**Set task:** Render everything from the line containing "The width and height of the screenshot is (860, 822)." down to the end of the listing as a Markdown table with the columns Row and Line, skipping any blank lines.

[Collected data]
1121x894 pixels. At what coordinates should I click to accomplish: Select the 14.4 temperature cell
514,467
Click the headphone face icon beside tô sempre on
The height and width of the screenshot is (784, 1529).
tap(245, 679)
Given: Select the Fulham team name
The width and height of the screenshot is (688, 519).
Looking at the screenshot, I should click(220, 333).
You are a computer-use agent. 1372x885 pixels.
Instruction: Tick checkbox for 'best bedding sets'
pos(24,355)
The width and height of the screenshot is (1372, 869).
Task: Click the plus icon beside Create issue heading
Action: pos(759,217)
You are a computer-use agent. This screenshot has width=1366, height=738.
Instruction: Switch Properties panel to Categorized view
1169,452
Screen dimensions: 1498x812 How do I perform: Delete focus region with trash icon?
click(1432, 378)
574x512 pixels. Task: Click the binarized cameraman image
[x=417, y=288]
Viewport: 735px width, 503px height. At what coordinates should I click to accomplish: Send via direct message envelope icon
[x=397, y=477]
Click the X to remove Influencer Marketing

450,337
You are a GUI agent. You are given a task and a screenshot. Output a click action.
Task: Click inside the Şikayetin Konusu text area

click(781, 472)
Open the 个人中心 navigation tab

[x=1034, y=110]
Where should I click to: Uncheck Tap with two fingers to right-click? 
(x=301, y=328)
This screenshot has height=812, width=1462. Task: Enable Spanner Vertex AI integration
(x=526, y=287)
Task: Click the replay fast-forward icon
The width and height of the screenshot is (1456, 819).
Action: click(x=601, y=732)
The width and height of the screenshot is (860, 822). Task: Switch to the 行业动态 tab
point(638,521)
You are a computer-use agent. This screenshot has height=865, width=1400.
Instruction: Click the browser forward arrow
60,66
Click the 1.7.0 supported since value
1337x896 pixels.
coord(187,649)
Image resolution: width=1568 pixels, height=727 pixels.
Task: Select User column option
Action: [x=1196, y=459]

**Written answer:**
| Row | Line |
|---|---|
| 1 | The width and height of the screenshot is (860, 822). Task: Switch to the 行业动态 tab |
| 2 | point(638,521) |
| 3 | You are a computer-use agent. This screenshot has height=865, width=1400. |
| 4 | Instruction: Click the browser forward arrow |
| 5 | 60,66 |
| 6 | Click the 1.7.0 supported since value |
| 7 | 1337x896 pixels. |
| 8 | coord(187,649) |
| 9 | Image resolution: width=1568 pixels, height=727 pixels. |
| 10 | Task: Select User column option |
| 11 | Action: [x=1196, y=459] |